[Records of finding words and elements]
begin

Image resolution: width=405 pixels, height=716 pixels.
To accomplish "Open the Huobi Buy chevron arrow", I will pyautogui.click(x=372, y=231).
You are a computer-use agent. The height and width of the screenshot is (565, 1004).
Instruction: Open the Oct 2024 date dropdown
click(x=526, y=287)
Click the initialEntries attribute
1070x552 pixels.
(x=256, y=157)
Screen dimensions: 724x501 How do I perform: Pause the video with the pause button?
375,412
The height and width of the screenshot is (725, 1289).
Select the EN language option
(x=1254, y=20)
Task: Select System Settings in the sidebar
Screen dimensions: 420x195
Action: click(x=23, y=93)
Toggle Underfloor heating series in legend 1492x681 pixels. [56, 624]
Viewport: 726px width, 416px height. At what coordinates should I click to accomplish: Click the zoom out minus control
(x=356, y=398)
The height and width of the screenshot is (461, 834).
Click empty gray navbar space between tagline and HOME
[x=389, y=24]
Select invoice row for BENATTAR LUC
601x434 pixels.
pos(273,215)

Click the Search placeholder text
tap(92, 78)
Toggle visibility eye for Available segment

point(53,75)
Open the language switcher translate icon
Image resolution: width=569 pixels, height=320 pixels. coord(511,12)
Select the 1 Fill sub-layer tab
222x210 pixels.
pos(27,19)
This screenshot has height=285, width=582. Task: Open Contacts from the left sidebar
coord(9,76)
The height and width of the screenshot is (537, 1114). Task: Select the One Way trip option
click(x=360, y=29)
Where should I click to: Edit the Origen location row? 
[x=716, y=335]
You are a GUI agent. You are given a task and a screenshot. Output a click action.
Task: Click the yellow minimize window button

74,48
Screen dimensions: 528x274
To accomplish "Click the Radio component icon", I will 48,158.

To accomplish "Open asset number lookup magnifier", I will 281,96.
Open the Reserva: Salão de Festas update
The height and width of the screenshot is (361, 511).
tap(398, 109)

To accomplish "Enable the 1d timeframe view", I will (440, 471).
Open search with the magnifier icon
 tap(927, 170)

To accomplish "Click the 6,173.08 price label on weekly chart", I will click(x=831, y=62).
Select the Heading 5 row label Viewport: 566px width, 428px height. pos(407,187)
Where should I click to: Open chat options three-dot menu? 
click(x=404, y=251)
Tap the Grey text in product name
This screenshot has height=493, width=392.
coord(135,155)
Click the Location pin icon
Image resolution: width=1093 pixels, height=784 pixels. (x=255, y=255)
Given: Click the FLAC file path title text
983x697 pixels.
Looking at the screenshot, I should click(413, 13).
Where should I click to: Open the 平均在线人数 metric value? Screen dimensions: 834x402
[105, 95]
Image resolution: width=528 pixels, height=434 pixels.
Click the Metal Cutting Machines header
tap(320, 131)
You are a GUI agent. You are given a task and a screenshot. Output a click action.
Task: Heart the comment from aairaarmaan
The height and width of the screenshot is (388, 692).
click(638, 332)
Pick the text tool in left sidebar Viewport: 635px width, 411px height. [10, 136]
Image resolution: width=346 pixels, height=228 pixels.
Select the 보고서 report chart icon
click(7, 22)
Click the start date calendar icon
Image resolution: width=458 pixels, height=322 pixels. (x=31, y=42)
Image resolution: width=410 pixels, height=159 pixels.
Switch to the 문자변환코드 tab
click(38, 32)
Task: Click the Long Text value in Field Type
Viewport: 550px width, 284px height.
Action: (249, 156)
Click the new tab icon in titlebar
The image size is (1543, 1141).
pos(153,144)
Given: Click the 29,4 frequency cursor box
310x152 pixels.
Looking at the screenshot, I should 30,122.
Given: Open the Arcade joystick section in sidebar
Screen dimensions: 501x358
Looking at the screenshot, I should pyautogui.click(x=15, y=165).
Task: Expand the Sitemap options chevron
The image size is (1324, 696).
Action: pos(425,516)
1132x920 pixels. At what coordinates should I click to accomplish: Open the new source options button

end

**What you will do:** Rewrite all of the items above, replacing "sidebar" with "side panel" and leaving everything else the same.

**Correct result:**
Image resolution: width=405 pixels, height=716 pixels.
To accomplish "Open the Huobi Buy chevron arrow", I will pyautogui.click(x=372, y=231).
You are a computer-use agent. The height and width of the screenshot is (565, 1004).
Instruction: Open the Oct 2024 date dropdown
click(x=526, y=287)
Click the initialEntries attribute
1070x552 pixels.
(x=256, y=157)
Screen dimensions: 724x501 How do I perform: Pause the video with the pause button?
375,412
The height and width of the screenshot is (725, 1289).
Select the EN language option
(x=1254, y=20)
Task: Select System Settings in the side panel
Screen dimensions: 420x195
Action: click(x=23, y=93)
Toggle Underfloor heating series in legend 1492x681 pixels. [56, 624]
Viewport: 726px width, 416px height. At what coordinates should I click to accomplish: Click the zoom out minus control
(x=356, y=398)
The height and width of the screenshot is (461, 834).
Click empty gray navbar space between tagline and HOME
[x=389, y=24]
Select invoice row for BENATTAR LUC
601x434 pixels.
pos(273,215)

Click the Search placeholder text
tap(92, 78)
Toggle visibility eye for Available segment

point(53,75)
Open the language switcher translate icon
Image resolution: width=569 pixels, height=320 pixels. coord(511,12)
Select the 1 Fill sub-layer tab
222x210 pixels.
pos(27,19)
This screenshot has height=285, width=582. Task: Open Contacts from the left side panel
coord(9,76)
The height and width of the screenshot is (537, 1114). Task: Select the One Way trip option
click(x=360, y=29)
Where should I click to: Edit the Origen location row? 
[x=716, y=335]
You are a GUI agent. You are given a task and a screenshot. Output a click action.
Task: Click the yellow minimize window button

74,48
Screen dimensions: 528x274
To accomplish "Click the Radio component icon", I will 48,158.

To accomplish "Open asset number lookup magnifier", I will 281,96.
Open the Reserva: Salão de Festas update
The height and width of the screenshot is (361, 511).
tap(398, 109)

To accomplish "Enable the 1d timeframe view", I will (440, 471).
Open search with the magnifier icon
 tap(927, 170)

To accomplish "Click the 6,173.08 price label on weekly chart", I will click(x=831, y=62).
Select the Heading 5 row label Viewport: 566px width, 428px height. pos(407,187)
Where should I click to: Open chat options three-dot menu? 
click(x=404, y=251)
Tap the Grey text in product name
This screenshot has height=493, width=392.
coord(135,155)
Click the Location pin icon
Image resolution: width=1093 pixels, height=784 pixels. (x=255, y=255)
Given: Click the FLAC file path title text
983x697 pixels.
Looking at the screenshot, I should click(413, 13).
Where should I click to: Open the 平均在线人数 metric value? Screen dimensions: 834x402
[105, 95]
Image resolution: width=528 pixels, height=434 pixels.
Click the Metal Cutting Machines header
tap(320, 131)
You are a GUI agent. You are given a task and a screenshot. Output a click action.
Task: Heart the comment from aairaarmaan
The height and width of the screenshot is (388, 692).
click(638, 332)
Pick the text tool in left side panel Viewport: 635px width, 411px height. [10, 136]
Image resolution: width=346 pixels, height=228 pixels.
Select the 보고서 report chart icon
click(7, 22)
Click the start date calendar icon
Image resolution: width=458 pixels, height=322 pixels. (x=31, y=42)
Image resolution: width=410 pixels, height=159 pixels.
Switch to the 문자변환코드 tab
click(38, 32)
Task: Click the Long Text value in Field Type
Viewport: 550px width, 284px height.
Action: (249, 156)
Click the new tab icon in titlebar
The image size is (1543, 1141).
pos(153,144)
Given: Click the 29,4 frequency cursor box
310x152 pixels.
Looking at the screenshot, I should 30,122.
Given: Open the Arcade joystick section in side panel
Screen dimensions: 501x358
Looking at the screenshot, I should pyautogui.click(x=15, y=165).
Task: Expand the Sitemap options chevron
The image size is (1324, 696).
Action: pos(425,516)
1132x920 pixels. At what coordinates should I click to accomplish: Open the new source options button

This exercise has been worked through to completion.